Nous sommes convaincus qu’après des années de politiques régressives dans les domaines de l’emploi et du pouvoir d’achat, des réponses structurelles sont indispensables en matière de reconnaissance du travail, de réforme de la fiscalité, de contrôle des aides publiques aux entreprises et d’incitation à l’investissement dans le tissu économique. Il ne faut pas séparer l’économique et le social.

La CGT demande que le débat au cours de la conférence dite sociale ne soit pas enfermé dans le carcan d’un cadre économique qui resterait pour l’essentiel inchangé.
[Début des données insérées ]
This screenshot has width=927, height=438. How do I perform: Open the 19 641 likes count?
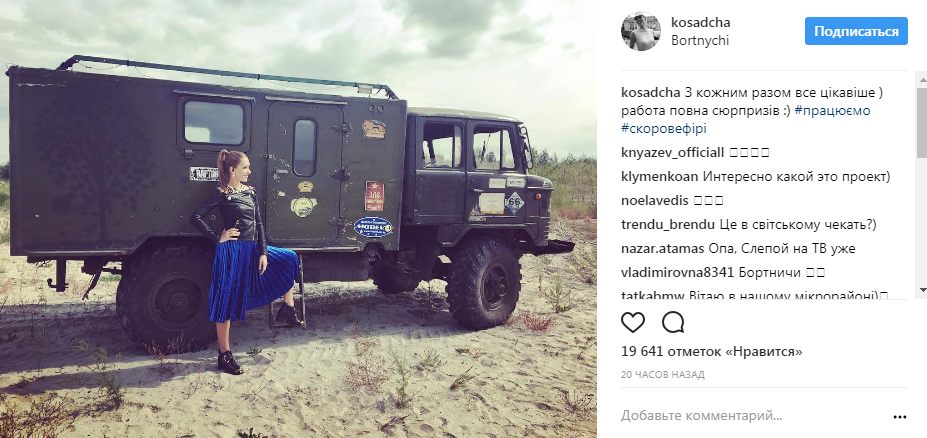(712, 352)
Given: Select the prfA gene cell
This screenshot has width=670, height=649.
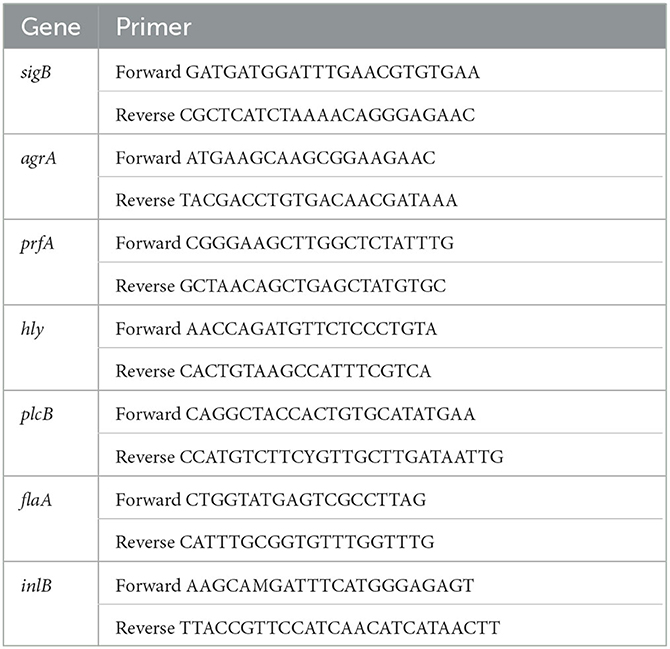Looking at the screenshot, I should coord(51,262).
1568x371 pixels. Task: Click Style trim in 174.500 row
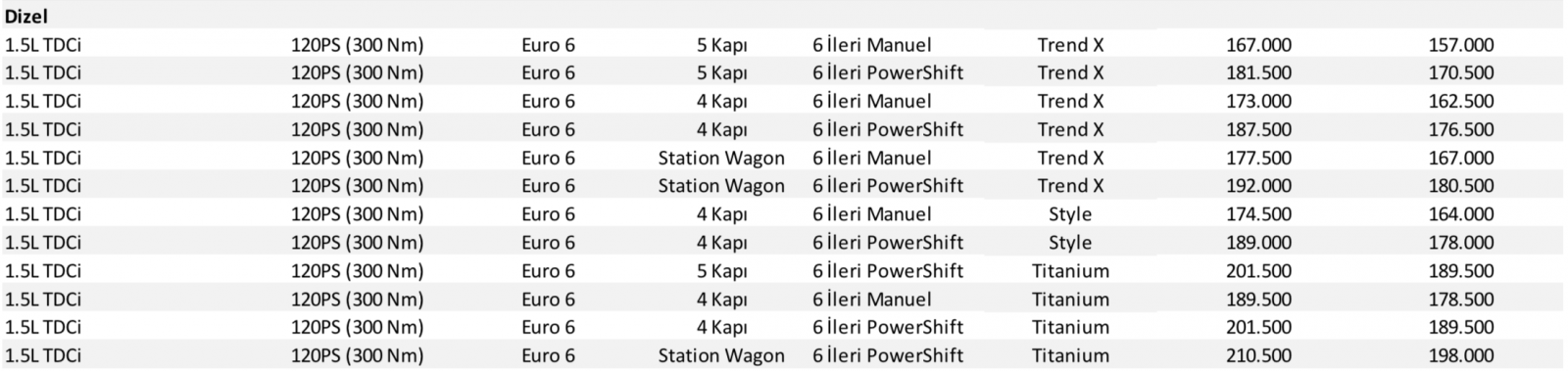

Il faut pour cela rompre avec les préconisations qui ont inspiré les politiques publiques ces 10 dernières années.

Nous contestons que la compétitivité de notre économie et des entreprises impliquerait une nouvelle phase de déréglementation du droit du travail et une plus grande précarité sociale. Le président de la République a lui-même insisté sur le fait que les données de fond du débat économique devraient être modifiées au plan européen, faute de quoi aucun des problèmes graves auxquels nous sommes confrontés ne peut trouver de réponse. Je rappelle que l’ensemble des syndicats européens a rejeté le pacte budgétaire qui prône une austérité généralisée à toute l’Europe. La question de la croissance et d’une répartition des richesses plus favorable aux salariés sont à traiter prioritairement. Ainsi, il doit nous être possible d’aborder différents axes des politiques publiques, comme par exemple : 
  • La réforme fiscale, 
  • La mise à plat des aides et exonérations de cotisations sociales dont bénéficient les entreprises, 
  • La mise en place de nouveaux outils publics de financement pour le développement économique et social.
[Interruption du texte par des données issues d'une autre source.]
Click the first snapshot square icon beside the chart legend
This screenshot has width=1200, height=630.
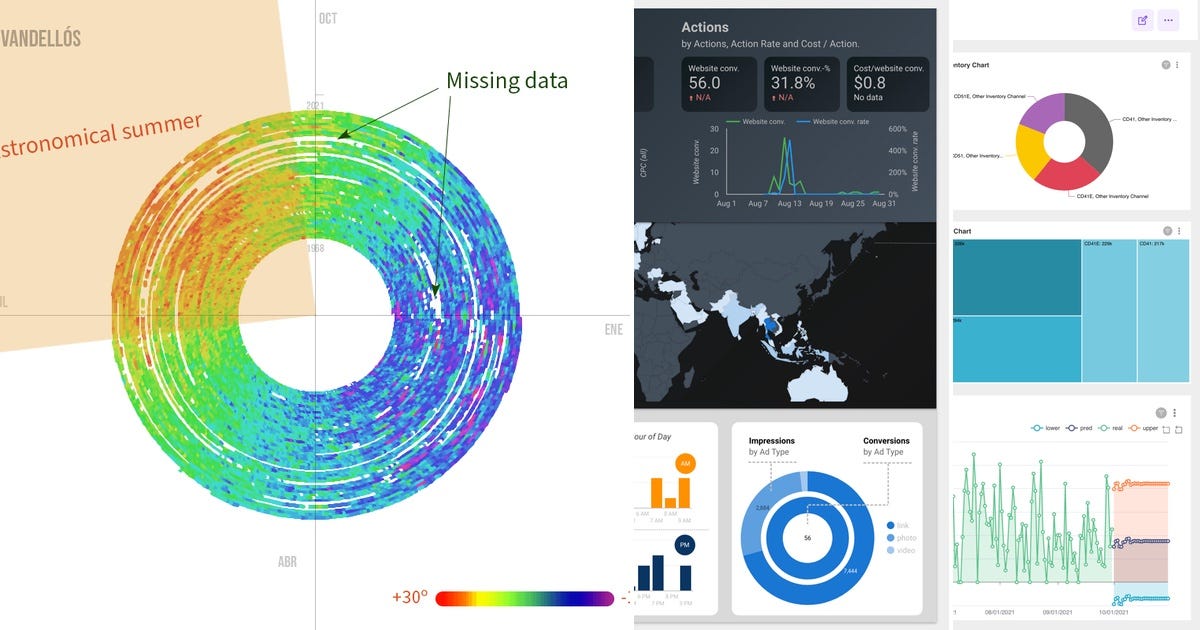pos(1166,430)
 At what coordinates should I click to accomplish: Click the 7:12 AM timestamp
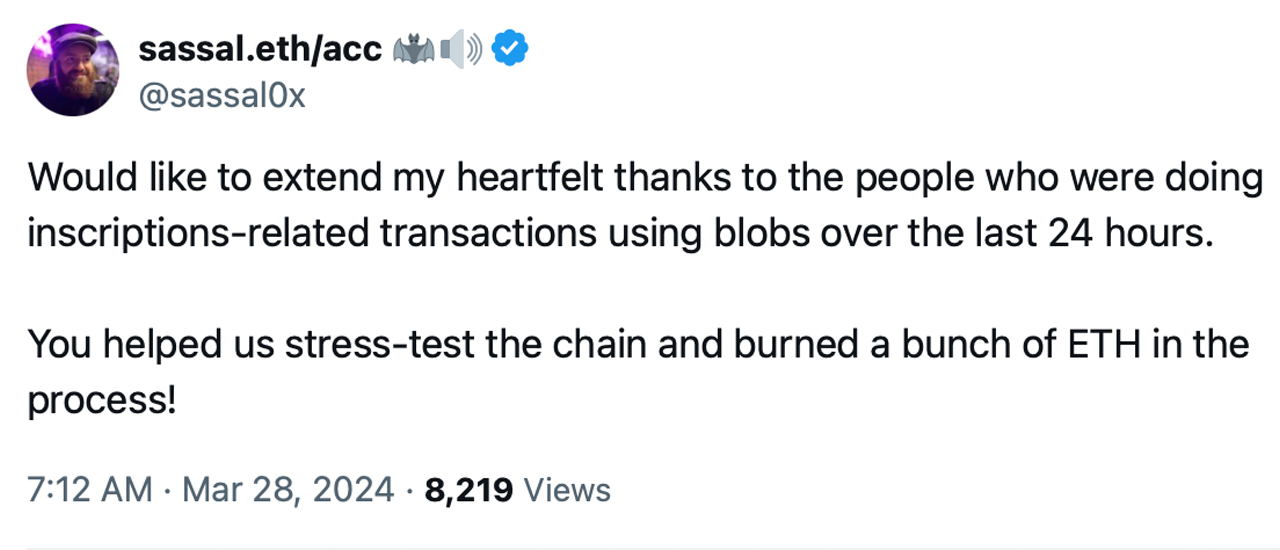90,490
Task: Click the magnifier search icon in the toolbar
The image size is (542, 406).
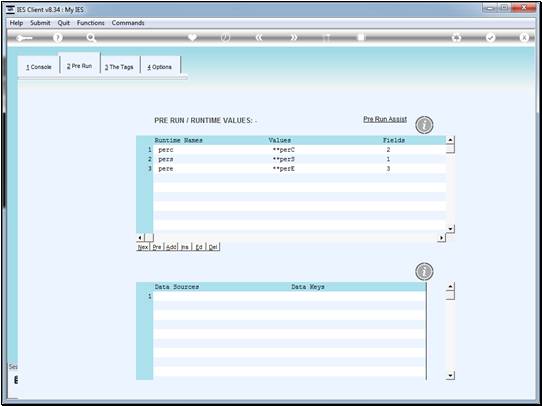Action: click(91, 38)
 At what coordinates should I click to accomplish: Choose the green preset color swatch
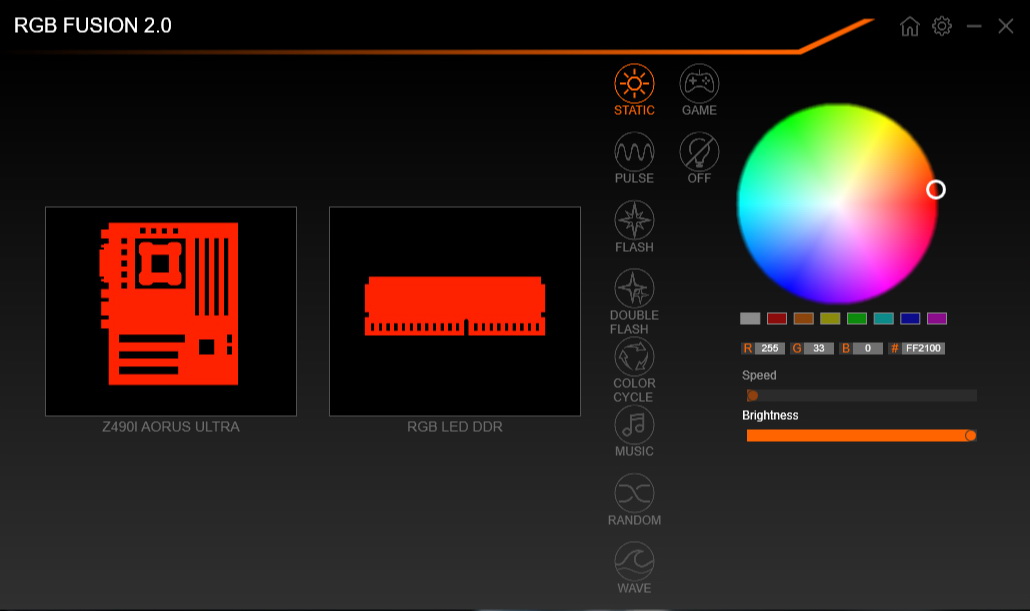pyautogui.click(x=857, y=319)
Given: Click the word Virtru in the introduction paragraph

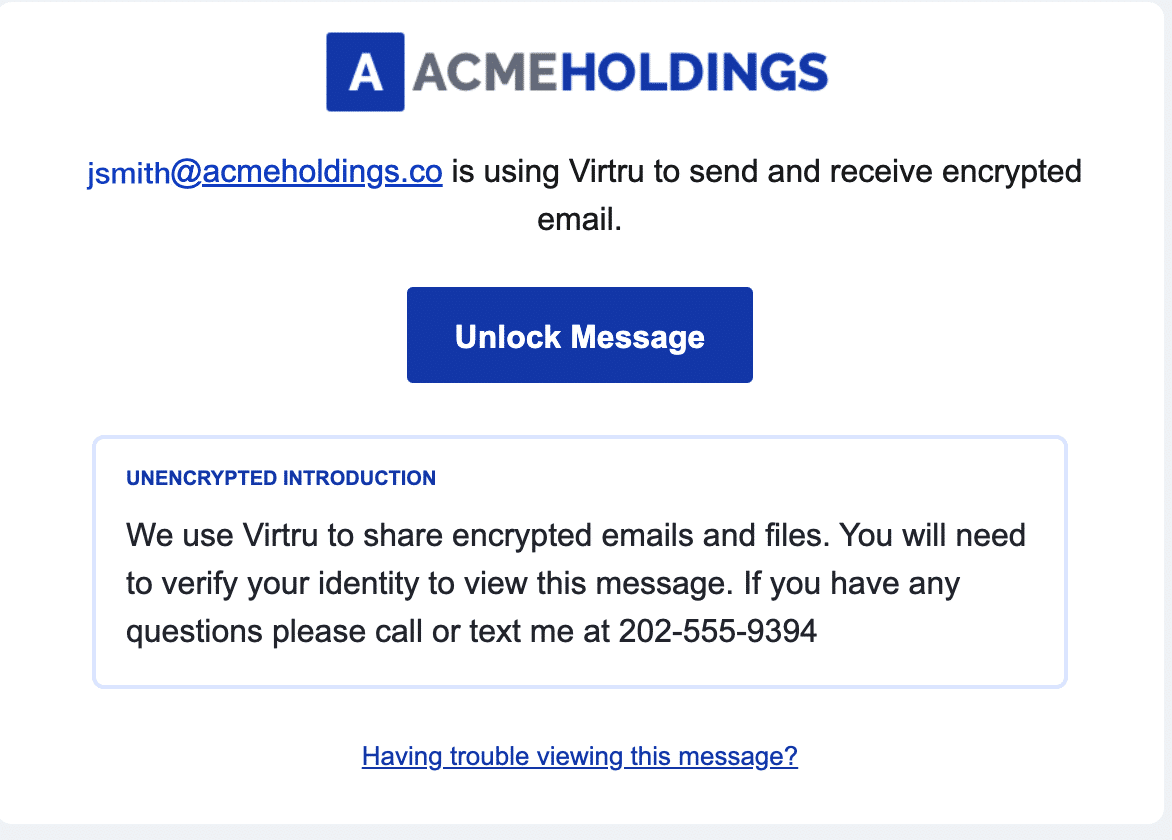Looking at the screenshot, I should [280, 535].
La CGT considère important, dans ce contexte, que la conférence sociale débouche sur des mesures aptes à relancer notre économie. Elle estime indispensable que toutes les questions traitées le soient en présence des ministères compétents. C’est la condition pour modifier le cadre économique dans lequel se posent les problèmes d’emploi, de pouvoir d’achat, de protection sociale et de conditions de travail notamment.

Si la Conférence de juillet doit ouvrir un cycle de concertations, voire de négociations sur un certain nombre de sujets, le gouvernement comme le législateur ne doivent pas hésiter à décider d’actions immédiates lorsque la situation impose à l’évidence cette attitude. Un seul exemple : l’égalité salariale entre les hommes et les femmes est une obligation dans la loi, pas dans les faits. Seule désormais la mise en place de sanctions est susceptible de faire respecter la loi. La volonté du gouvernement de relancer le dialogue social doit se traduire par de nouvelles dispositions relatives à la démocratie sociale. Si la loi d’août 2008 a permis des avancées en matière de représentativité syndicale, le législateur n’a pas été au bout de l’exercice. 
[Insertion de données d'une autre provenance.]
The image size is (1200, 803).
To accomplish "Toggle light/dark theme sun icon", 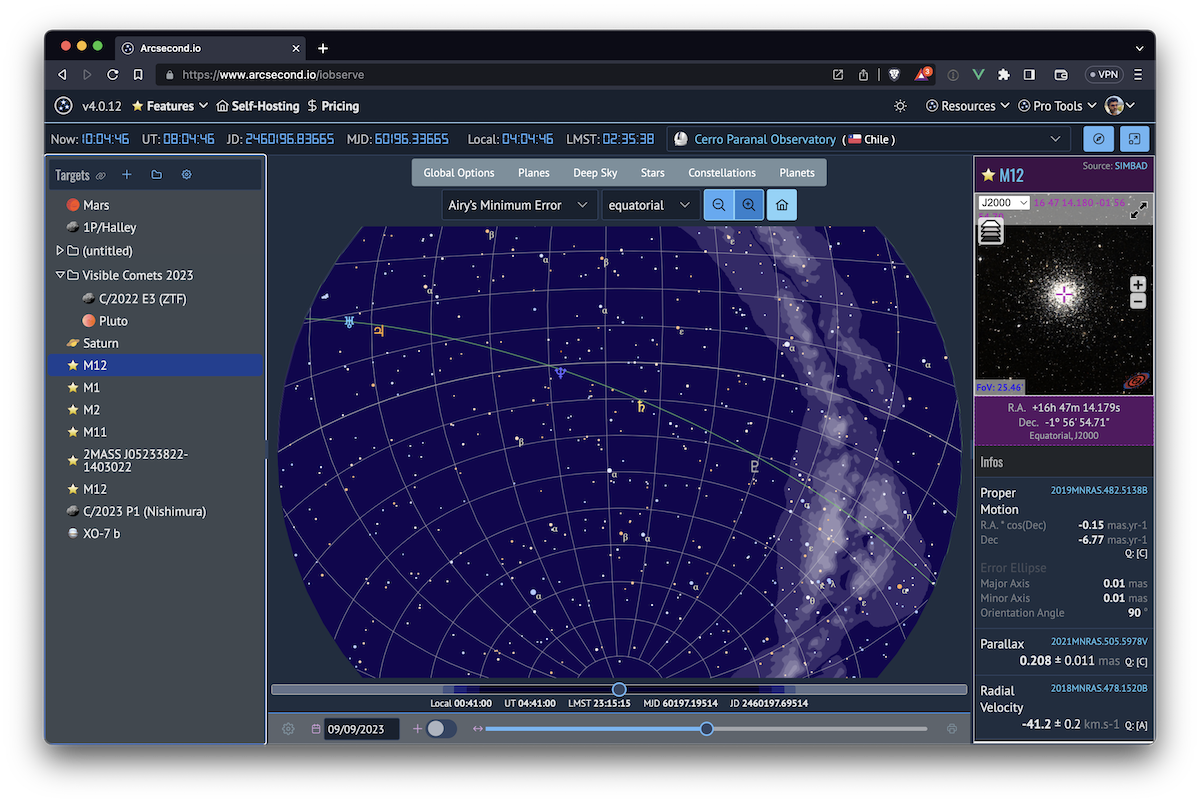I will click(x=900, y=106).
Plusieurs sujets nécessitent un examen urgent. Je citerais entre autres : 
  • L’articulation entre la loi et la négociation collective, 
  • Les droits d’intervention des salariés dans les entreprises, 
  • La reconnaissance du droit syndical dans sa dimension interprofessionnelle, 
  • La fin de la discrimination dans les moyens matériels et financiers entre organisations d’employeurs et les salariés, 
  • La représentativité des organisations d’employeurs, 
  • Une loi d’amnistie qui doit réparer les condamnations liées à l’engagement syndical ainsi qu’un coup d’arrêt à la volonté de criminaliser l’action syndicale à l’image de la présence inacceptable de militants syndicaux dans le fichier ADN.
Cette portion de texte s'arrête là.